Israel's raid on Rafah was reminiscent of the Holocaust, Justice Minister
Yosef "Tommy" Lapid said. "On television I saw an old woman rummaging
through the ruins of her home in Rafah, searching for her medication, and
she reminded me of my grandmother who was expelled from her home during the
Holocaust," the Hungarian-born Lapid, who came to Palestine in the 1930s
after fleeing the Nazis, told fellow ministers at Sunday's Cabinet meeting.
The Simon Wiesenthal Center called on the International Olympic Committee
to press Greece on anti-Semitism. The center made its call in a letter to
the president of the IOC, Jacques Rogge, two and a half months before the
2004 Olympic games are scheduled to get under way in Athens.
Dovish Israelis challenged the appointment of the former Israel Air Force
commander as deputy chief of staff. A group of conscientious objectors and
intellectuals petitioned the High Court of Justice on Sunday against the
promotion of Maj. Gen. Dan Halutz, who oversaw a 2002 airstrike on a Gaza
residential building in which Hamas military chief Salah Shehada and 13
other Palestinians were killed.
Two West Bank Palestinians were killed when explosives they were handling
went off prematurely. Palestinians initially blamed the blast in the city
of Nablus on an Israeli helicopter strike, but it quickly became clear that
the men apparently had detonated explosives they were loading onto a cart.

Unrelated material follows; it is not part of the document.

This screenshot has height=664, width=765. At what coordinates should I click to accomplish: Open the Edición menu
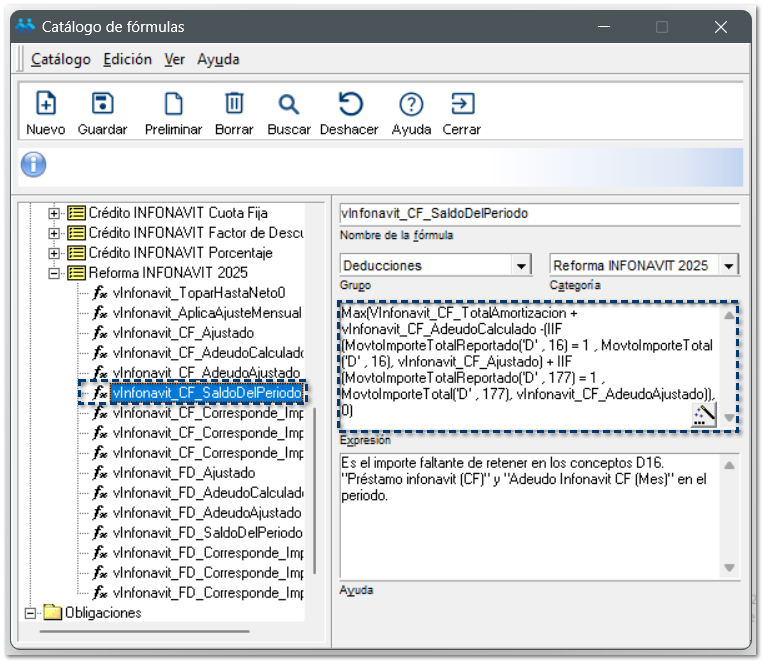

An Israeli movie won an award at the Cannes film festival. Keren Yedaya,
director of "My Treasure," took the Camera D'Or prize on Saturday --
awarded to the best full-length movie by a debut director. The film is
about the lives of an Israeli prostitute and her 17-year-old daughter, who
wants her mother to quit the street.
An Israeli author shook up a conference of European Jews with an appeal
for them to take the lead in the Israeli-Palestinian conflict.
A.B. Yehoshua called on European Jews to help draw the new border between
Israel and a Palestinian state at the third General Assembly of European
Jewry, which took place May 20-23 in Budapest. Also, the General Assembly
elected Britain's Jonathan Joseph as the new president of the European
Council of Jewish Communities.
The American Jewish Committee launched an Internet radio station. The
station, available at www.ajc.org, features interviews with world and
Jewish leaders about anti-Semitism, terrorism and other issues facing Jews
around the world.
An Israeli man living in Canada applied for refugee status for his family
because of the danger they face at home from suicide bombers.
Yossef Makias, whose aunt was killed in a bus explosion and whose nephews
were paralyzed in a drive-by shooting, is appealing a recent decision of
the Immigration and Refugee Board not to accept the family as refugees on
the grounds that all Israelis face the same terrorist threat and a more
specific danger is required in order to qualify as refugees.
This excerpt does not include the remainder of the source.